Late fetal and prepubertal ovarian morphology

The foregoing described the morphological development and differentiation of the ovaries of the African elephant and the numbers of small follicles they contain, from 11 months of gestation to a prepubertal age of 9 years. Although each measurement and description of the ovaries were independent observations made in different individuals, the pattern of change over time is suggestive of development and in the absence of longitudinal studies provides the only currently available data.

At 11 months gestation very few naked oogonia remain identifiable within the cortex of the fetal ovary and nearly all the germ cells are present as meiotic oocytes arrested at the dictyate stage of prophase I [23] and surrounded by a single layer of granulosa cells which vary in shape from flat to cuboidal. These follicles within the cortex appear to form the follicle reserve for future reproductive life. The many follicles observed within the medulla of the elephant fetal ovary do not share this future and are destined for growth, beginning around 12 months gestation, to small antral stages before the onset of atresia which may occur at any developmental stage thereafter up to mid antral size. Fetal ovarian weight and volume increase from 11 months with the onset of interstitial cell hyperplasia and the growth of medullary antral follicles. By 15 months, as described previously by Allen et al. (2005), the increase is significant. The maximum number of antral follicles is observed around 16 months following which they decline to occupy <2% of ovarian volume at birth. Meanwhile, the volume of interstitial tissue continues to grow toward a maximum point thought to occur just prior to birth (22 months), although this could not be confirmed in the present study as the oldest set of fetal ovaries collected was at 20.2 months of gestation. Loss of small follicles and pre-antral follicles has been observed in other mammalian species during fetal life [24]. The reasons for this loss are speculated upon [25,26] and are now generally referred to as natural wastage. The present findings suggest, however, that the elephant fetus may employ its medullary follicles for a useful purpose; ie the production of greater amounts of interstitial tissue as discussed below. In turn, the rising steroid production within the fetal ovary may halt the further development of antral follicles.

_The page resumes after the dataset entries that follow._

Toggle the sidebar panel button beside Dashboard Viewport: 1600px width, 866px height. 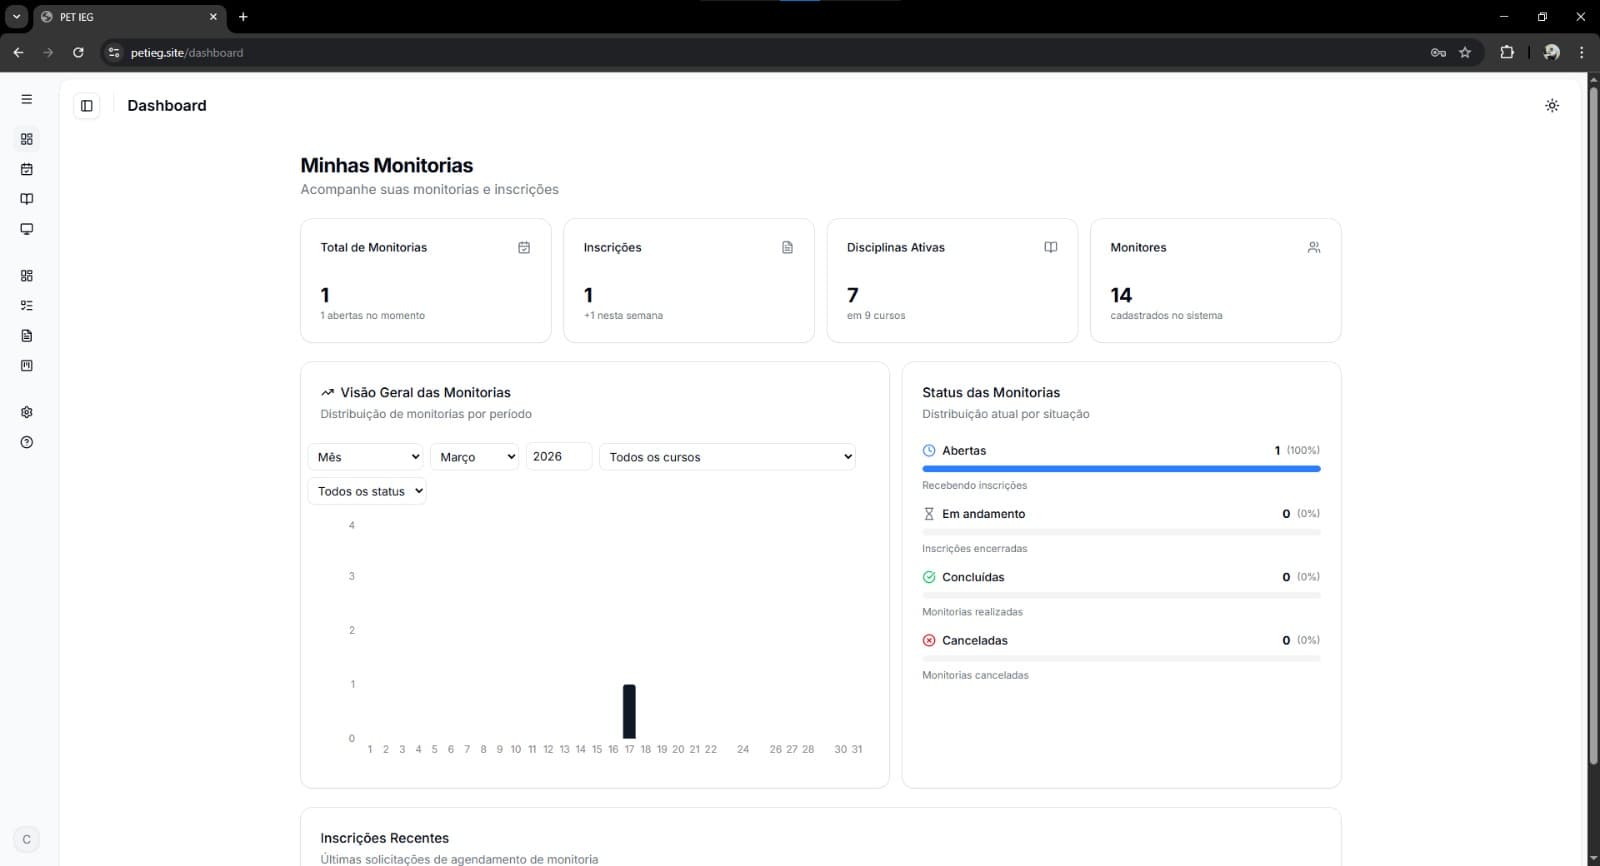click(87, 106)
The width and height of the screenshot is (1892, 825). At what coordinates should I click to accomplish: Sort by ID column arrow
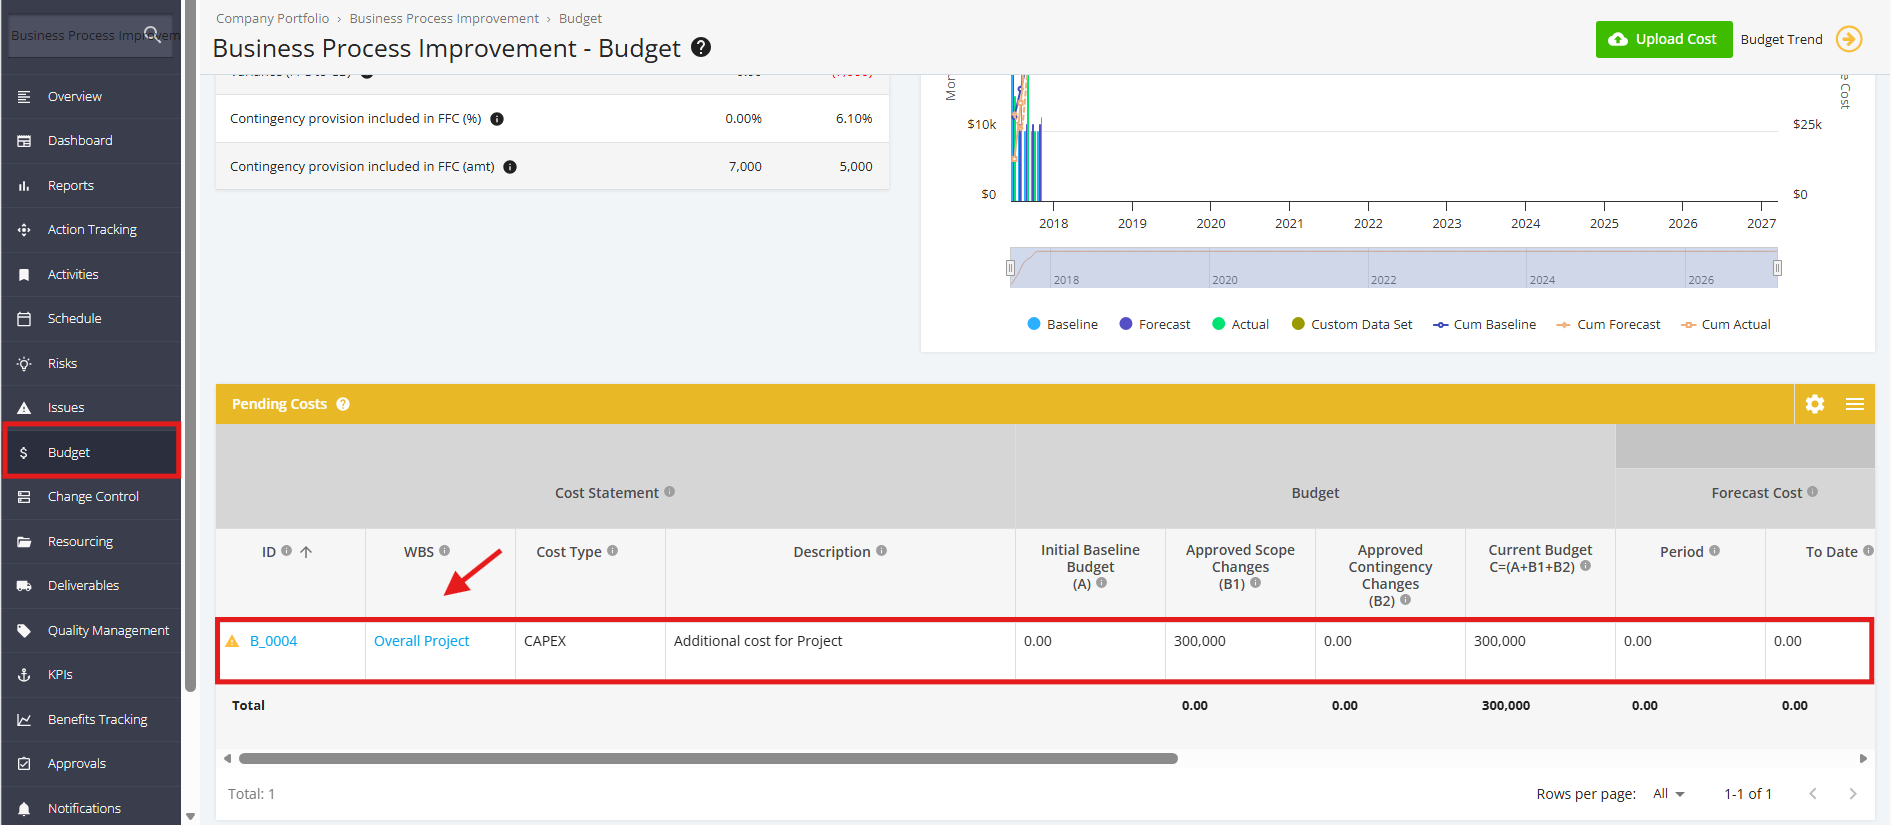[x=306, y=552]
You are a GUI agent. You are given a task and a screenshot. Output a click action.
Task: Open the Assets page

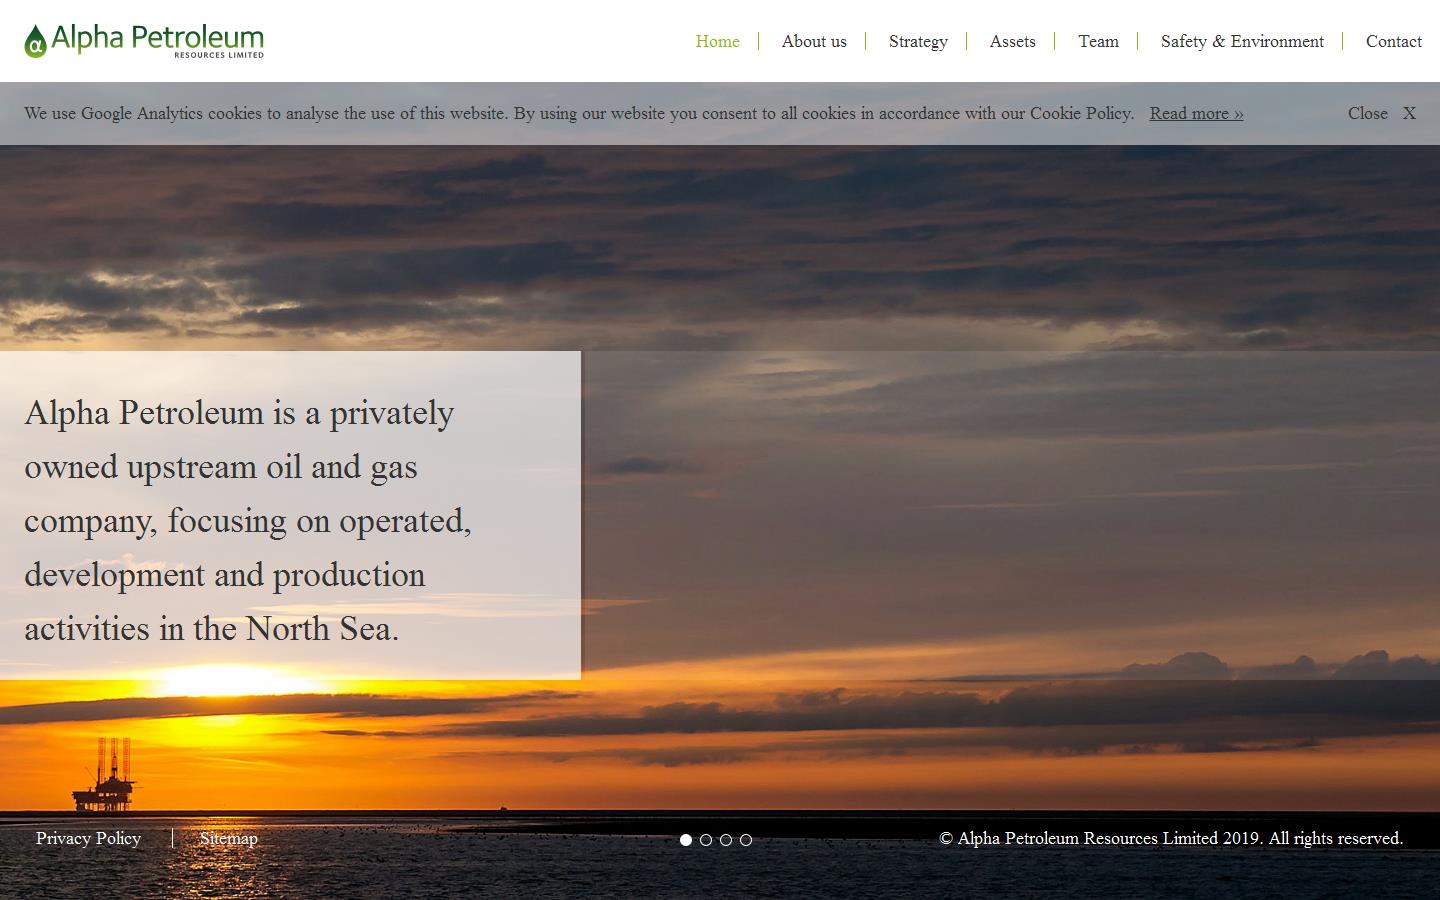point(1012,42)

How and why the small follicles within the cortex are protected from recruitment to pre-antral growth and the fate of atresia is not known, nor is it known in other species what causes activation of some primordial follicles and not others during fetal and post natal life [27]. There is, however, evidence that either primordial follicles [28] or the local environment [29] may be involved. What seems likely from this elephant study is that recruitment is intimately related to local environment, this being stimulative in the medulla and restrictive in the cortex during the second half of fetal life.

During postnatal life a remarkable feature of the elephant ovary is the persistence of interstitial tissue within the medulla, otherwise it develops in a manner similar to the bovine [30] and other mammals.

Interstitial cells

Interstitial cells within the mammalian ovary are not static components [31]. They differentiate from stromal fibroblasts, either independently (primary) or when they become associated with growing follicles [2,32] and they revert to this cell type, either independently or following follicle atresia [2].

In equids, interstitial cells in both the fetal testis and fetal ovary begin to multiply rapidly in the absence of any follicle or seminiferous tubule growth from around day 80 of gestation. This interstitial cell hyperplasia and hypertrophy continues unabated to days 220–250 of gestation when the fetal ovaries weighing 50–100 g each are considerably heavier than the now-inactive maternal ovaries [19,33]. The tightly packed epithelioid interstitial cells secrete large quantities of 19-carbon androgen precursors, including androstenedione and dehydroepiandrosterone (DHEA), [34,35] and the very unusual 3-ß hydroxy-5,7 pregnanedien-20-one and 3-ß hydroxy-5,7 androstadien-17-one [36] which are then aromatised by the placenta to produce the relatively enormous (μg/ml) quantities of both phenolic (oestrone and oestradiol) and Ring B unsaturated (equilin and equilenin) oestrogens that are present in the blood and urine of pregnant mares during the second half of gestation [37,38] and which appear to be important for growth and development of the very precocious equine fetus at birth [39]. Similar interstitial tissue development results in ovarian hypertrophy in the Grey and Common seals, also without antral follicle formation [20]. In both horses and seals the interstitial tissue declines rapidly in late gestation so that the gonads have shrunk to their normal prepubertal size at birth [19,20,40].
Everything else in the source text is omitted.